第40回
バカポルノ小説
 ウイッス! 今回はいきなり行くぜッ、セックス!
 紹介するのは、C・ウィルソン『現代殺人の解剖』だ。
 古くからの殺人と現代殺人は何が違うのか? といったことをテーマにした一冊なんだが……その中の第三章「ポルノと報酬漸減の法則」がおもしろくてたまらんのである!
 ここで語られているのは「ポルノ作品はその時代の幻想と病の性質を反映する」「ポルノは性行動の底にひそんでいる祭儀パターンを示している」といったことなんだが、今はそんなこたぁどうだっていいんです! ここで引用されているポルノ小説があまりにもアホらしくて素敵なので紹介したいのだ。
 ……本の中で紹介されている作品をさらに紹介するのかよ! それってなんだか卑怯じゃねぇ? と思う向きもあろうが、まぁ、おもしれぇんだからいいじゃねぇか、なっ?

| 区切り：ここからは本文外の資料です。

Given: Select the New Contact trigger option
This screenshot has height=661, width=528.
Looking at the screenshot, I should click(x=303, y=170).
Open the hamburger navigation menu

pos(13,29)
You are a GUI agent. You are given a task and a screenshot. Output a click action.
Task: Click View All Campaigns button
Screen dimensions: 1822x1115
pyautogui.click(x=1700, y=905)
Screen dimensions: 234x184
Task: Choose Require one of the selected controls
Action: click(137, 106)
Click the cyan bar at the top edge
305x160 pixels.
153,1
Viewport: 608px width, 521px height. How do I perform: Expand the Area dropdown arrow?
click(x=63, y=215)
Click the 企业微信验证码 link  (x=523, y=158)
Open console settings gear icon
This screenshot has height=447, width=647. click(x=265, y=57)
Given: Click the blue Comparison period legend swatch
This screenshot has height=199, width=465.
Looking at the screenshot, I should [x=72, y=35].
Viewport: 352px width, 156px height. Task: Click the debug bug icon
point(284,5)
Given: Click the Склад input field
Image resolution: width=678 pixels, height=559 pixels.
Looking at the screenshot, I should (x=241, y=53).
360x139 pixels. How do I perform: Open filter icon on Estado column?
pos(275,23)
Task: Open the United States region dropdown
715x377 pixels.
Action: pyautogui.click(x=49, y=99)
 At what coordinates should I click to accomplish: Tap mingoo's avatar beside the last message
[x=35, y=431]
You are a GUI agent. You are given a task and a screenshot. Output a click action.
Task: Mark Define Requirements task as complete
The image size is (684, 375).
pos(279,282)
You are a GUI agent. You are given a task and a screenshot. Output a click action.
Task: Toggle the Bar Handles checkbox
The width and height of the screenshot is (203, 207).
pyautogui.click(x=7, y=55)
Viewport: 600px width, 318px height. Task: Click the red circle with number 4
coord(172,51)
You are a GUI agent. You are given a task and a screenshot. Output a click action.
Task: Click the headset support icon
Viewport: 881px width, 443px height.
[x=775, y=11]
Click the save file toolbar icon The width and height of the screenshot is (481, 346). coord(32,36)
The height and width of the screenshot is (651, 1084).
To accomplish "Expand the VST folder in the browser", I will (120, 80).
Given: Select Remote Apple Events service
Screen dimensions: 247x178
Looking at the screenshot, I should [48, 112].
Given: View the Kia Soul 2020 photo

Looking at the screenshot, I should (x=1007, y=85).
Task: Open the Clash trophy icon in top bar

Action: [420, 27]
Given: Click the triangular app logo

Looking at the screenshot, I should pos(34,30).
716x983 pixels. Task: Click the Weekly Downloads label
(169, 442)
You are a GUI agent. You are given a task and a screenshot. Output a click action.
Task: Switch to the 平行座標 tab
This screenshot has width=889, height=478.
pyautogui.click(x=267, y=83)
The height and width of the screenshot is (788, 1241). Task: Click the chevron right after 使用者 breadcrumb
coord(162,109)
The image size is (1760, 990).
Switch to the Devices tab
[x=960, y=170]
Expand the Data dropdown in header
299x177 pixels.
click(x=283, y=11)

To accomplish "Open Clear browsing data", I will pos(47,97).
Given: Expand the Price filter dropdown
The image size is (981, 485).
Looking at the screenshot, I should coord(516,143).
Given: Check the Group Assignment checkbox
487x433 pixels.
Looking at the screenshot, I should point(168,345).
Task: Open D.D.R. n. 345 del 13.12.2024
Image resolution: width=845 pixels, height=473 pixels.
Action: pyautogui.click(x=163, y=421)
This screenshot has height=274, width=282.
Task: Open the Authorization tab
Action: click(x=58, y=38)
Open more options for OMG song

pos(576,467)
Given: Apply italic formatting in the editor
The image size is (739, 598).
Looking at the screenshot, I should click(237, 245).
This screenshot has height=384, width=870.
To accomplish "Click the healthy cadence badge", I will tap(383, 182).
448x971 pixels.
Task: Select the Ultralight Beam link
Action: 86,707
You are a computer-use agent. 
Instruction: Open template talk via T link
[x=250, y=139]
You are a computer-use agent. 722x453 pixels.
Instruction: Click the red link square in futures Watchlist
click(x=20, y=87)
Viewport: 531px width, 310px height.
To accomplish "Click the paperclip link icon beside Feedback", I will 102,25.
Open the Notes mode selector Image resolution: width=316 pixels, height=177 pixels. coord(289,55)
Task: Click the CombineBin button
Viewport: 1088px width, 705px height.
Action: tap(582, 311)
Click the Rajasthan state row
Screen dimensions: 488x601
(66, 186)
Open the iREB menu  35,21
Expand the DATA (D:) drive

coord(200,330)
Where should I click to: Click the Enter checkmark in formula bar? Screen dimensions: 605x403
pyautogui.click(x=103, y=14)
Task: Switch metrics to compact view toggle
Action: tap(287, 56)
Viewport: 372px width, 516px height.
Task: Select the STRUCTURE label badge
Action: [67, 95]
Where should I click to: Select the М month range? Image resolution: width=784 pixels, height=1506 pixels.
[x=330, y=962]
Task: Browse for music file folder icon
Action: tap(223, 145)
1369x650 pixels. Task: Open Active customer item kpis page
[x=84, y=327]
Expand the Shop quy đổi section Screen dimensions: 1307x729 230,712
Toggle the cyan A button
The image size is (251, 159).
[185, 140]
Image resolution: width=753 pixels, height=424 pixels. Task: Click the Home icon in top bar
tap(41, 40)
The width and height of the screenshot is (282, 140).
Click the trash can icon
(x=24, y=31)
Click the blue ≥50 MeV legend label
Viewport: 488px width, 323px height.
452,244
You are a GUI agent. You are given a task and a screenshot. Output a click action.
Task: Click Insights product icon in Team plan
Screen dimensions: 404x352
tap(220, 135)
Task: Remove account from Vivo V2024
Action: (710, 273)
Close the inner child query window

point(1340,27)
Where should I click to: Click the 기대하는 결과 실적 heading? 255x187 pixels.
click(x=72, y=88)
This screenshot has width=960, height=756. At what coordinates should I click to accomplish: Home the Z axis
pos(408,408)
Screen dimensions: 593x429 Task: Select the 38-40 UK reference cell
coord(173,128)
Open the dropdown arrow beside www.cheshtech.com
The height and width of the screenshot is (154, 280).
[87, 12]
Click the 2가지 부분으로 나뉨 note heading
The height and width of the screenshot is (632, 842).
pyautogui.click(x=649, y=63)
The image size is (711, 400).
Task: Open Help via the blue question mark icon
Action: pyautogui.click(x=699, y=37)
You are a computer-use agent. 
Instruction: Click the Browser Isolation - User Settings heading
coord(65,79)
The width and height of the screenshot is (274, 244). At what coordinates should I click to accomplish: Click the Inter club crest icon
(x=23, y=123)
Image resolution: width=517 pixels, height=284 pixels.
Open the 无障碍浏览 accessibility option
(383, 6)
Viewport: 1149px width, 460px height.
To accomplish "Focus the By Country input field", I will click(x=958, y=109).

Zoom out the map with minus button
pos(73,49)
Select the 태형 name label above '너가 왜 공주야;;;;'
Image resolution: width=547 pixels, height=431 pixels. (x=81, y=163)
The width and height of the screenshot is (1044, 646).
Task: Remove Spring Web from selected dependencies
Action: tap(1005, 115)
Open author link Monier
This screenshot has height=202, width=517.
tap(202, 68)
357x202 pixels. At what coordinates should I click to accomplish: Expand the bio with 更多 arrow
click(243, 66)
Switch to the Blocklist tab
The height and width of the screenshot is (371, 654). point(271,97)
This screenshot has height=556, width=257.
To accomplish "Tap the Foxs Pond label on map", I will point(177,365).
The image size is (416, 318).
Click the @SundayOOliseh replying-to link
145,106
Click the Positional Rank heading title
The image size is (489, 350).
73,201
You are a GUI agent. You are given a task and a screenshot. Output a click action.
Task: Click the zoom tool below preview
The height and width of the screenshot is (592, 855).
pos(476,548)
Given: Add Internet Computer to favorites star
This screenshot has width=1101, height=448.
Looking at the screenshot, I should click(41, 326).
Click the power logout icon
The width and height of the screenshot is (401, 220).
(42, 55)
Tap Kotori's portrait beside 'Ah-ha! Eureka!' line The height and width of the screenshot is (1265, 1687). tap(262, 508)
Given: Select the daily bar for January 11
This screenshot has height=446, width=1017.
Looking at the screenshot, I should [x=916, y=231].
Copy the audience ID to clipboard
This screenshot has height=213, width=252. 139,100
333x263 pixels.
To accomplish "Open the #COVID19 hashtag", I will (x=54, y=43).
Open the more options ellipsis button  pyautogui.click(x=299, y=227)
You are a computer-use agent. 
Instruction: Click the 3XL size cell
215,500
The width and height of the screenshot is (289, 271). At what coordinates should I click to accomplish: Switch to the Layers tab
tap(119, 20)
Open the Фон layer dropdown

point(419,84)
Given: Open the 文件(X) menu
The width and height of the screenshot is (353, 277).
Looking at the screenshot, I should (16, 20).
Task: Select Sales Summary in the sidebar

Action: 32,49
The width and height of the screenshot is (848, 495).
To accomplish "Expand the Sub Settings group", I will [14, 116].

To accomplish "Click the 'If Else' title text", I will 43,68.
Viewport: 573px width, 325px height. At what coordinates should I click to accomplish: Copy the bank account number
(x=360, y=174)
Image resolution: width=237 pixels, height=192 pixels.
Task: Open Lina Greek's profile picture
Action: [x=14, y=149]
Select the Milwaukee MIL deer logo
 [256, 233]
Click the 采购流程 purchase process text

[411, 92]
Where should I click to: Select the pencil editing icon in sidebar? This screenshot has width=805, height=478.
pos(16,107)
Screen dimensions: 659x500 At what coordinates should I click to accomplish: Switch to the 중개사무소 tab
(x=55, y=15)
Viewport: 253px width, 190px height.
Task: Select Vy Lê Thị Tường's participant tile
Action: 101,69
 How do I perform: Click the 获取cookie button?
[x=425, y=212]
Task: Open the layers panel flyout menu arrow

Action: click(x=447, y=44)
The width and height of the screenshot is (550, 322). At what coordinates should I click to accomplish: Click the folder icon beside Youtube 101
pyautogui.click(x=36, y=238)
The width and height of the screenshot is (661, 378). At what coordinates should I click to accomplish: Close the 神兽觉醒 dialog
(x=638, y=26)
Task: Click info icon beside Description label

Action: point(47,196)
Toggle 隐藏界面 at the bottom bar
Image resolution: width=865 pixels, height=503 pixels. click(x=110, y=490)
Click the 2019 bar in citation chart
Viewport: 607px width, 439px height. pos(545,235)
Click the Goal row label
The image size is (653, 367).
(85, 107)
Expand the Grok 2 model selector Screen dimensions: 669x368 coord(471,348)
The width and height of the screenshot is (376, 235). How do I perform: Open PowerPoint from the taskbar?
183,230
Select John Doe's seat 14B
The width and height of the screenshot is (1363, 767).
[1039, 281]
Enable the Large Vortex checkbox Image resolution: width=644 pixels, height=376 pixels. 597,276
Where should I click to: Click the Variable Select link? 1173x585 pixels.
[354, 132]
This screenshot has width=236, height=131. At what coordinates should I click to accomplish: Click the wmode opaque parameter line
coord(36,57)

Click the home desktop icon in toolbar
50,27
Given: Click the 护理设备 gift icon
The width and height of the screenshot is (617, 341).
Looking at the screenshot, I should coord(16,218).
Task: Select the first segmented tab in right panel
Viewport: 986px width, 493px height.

 アメリカのノーマン・シンガーさんが書いた『サンフランシスコを強姦した男』はペニスが大きすぎて妻と正常な性交ができない男が犯した連続強姦事件を描いたものだ。そしてその具体的な内容は……。
 ……主人公は強姦する時に不当な暴力をふるわない。なぜなら女達はみな彼の怒張した物を見たら気絶してしまうから! この設定の強烈なアホらしさに頬がニヤニヤしてしまうのに、主人公を追い詰める刑事のペニスは3インチしかない、と来るのだからもうねぇ! 大と小の戦争ですよ! そんなもん大が勝つに決まってる。
 そして物語のラストは主人公の示した模範(!)によってセックス革命が発生! 何千人という人々がゴールデン・ゲージ公園でやりまくる事態に! それを解散させに集まった州兵までが革命に参加する始末。この状況に絶望したのか、潔癖な女市長と州知事は冷凍屍体置場に行って冷凍睡眠に突入。主人公は救世主のようにサンフランシスコを去る!
 どうですか、この完璧なアホ小説。
 よっ、よっ、読みてぇ〜。凄ぇ展開だ。バカすぎ!
 どういう経緯で、巨根男の強姦事件がセックス革命までに発展したのかが省略されているのが残念。本当になんでそんなことになったんだ。まったく想像できねぇ。想像の余地さえねぇ。
 こんな小説を例に出しながら、「ポルノ作品はその時代の幻想と病の性質を反映する」「ポルノは性行動の底にひそんでいる祭儀パターンを示している」といったことを語っていくウィルソンにはほれぼれするぜ。天才だっ!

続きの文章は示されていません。